Dominguez, however, immediately pointed out that they did not pursue these reforms to get a better credit rating.

“This upgrade is the effect of pursuing ‘game-changing reforms’ that would lead to a flourishing economy and a more comfortable life for law-abiding Filipinos,” he said.

“The effect of a BBB+ rating may not be immediate, but it is very clear, it is a stepping stone to our goal of achieving and sustaining upper middle-income country status in the near future,” he added.

P3-B savings

NATIONAL Treasurer Rosalia V. de Leon also cited the potential benefits of the country getting this credit-rating upgrade, including generating savings of at least P3 billion for commercial bond issuances and attracting more foreign direct investments that would lead to more jobs.

Since foreign investors have stringent guidelines before investing, de Leon explained that they will not go to an economy with a credit rating lower than BBB.

“So with the BBB+, we’re able to throw the net far and wide, catch more fish into our pond of borrowing,” she said.

Even the private sector will also reap the benefit of lower cost of borrowing from the credit-rating upgrade, noting that the national government is considered as the benchmark for borrowing rates.

“So if we borrow at this level, even the private sector would also be reducing their own borrowing cost.

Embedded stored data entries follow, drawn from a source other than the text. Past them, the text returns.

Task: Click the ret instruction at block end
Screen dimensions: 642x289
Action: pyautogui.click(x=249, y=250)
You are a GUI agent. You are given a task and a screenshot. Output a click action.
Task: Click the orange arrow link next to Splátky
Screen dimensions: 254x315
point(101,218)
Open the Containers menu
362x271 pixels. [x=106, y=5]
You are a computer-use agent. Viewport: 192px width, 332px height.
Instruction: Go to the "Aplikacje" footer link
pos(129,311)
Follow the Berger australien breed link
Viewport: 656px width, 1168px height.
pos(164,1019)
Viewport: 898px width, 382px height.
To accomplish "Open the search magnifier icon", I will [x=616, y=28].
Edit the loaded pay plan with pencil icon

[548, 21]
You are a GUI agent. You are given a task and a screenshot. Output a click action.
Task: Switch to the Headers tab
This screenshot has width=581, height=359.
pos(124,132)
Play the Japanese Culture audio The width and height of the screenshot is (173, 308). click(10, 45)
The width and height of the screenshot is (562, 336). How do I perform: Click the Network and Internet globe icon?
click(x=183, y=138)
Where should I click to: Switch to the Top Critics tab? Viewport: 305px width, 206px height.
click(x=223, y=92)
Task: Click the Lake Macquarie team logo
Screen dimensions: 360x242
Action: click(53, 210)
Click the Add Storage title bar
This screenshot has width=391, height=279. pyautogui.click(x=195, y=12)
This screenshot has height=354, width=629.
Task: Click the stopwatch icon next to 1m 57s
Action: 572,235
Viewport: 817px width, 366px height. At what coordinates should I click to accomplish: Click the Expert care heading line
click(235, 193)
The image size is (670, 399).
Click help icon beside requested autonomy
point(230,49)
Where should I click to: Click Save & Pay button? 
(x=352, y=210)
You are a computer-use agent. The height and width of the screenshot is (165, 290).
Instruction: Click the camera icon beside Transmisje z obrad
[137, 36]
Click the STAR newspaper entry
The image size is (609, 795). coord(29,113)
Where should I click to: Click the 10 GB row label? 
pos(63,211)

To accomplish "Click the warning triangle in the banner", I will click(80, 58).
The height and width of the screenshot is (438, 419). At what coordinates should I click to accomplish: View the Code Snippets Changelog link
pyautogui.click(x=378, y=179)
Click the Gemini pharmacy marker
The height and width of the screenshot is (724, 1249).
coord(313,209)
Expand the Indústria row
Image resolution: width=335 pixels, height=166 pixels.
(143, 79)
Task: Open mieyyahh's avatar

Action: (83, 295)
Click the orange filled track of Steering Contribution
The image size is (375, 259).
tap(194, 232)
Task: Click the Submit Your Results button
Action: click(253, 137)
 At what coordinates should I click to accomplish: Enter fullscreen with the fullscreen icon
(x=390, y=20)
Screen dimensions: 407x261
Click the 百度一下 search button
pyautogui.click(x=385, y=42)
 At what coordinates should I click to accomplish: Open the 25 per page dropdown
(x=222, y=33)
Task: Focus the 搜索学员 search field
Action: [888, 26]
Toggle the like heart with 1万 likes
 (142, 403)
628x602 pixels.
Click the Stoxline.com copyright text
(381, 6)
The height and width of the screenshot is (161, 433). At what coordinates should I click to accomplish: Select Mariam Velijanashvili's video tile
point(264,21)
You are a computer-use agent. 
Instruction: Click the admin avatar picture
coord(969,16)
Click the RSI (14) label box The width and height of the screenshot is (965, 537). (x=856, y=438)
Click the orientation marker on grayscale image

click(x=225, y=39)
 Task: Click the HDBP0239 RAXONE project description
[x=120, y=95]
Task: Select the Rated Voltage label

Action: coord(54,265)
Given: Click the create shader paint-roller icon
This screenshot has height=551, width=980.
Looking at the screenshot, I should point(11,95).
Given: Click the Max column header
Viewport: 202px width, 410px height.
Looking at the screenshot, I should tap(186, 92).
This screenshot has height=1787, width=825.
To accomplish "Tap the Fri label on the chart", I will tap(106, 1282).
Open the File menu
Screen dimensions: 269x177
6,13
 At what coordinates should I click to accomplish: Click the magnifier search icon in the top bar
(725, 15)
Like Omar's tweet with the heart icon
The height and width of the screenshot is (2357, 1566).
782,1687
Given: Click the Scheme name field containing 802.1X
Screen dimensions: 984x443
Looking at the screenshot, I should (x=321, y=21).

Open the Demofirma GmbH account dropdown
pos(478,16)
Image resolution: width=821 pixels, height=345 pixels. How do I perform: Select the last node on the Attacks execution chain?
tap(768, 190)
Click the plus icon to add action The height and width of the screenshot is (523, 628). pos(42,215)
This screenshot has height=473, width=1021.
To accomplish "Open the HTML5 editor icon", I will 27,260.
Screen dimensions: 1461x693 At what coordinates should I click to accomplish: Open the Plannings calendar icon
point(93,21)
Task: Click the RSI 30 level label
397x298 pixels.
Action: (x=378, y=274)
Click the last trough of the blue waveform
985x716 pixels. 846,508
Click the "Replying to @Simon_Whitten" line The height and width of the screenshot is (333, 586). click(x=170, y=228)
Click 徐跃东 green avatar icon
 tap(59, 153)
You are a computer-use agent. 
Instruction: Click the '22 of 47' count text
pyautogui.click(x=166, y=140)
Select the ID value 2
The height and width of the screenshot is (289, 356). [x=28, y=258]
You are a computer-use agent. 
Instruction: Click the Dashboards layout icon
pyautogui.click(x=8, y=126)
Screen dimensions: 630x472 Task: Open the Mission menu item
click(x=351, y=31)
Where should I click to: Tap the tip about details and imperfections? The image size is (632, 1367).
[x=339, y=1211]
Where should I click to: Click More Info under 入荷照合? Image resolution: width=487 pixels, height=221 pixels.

So, what does it mean? Then they will be able to have more capital expenditures, produce more jobs,” she said.

“This is more inspiring for us because all the fruits of our labor are now producing results. And we are more challenged but, at the same time, more inspired to deliver more reforms, and at the same time, really make it up to the coveted A rating that we are all also aspiring for,” she added.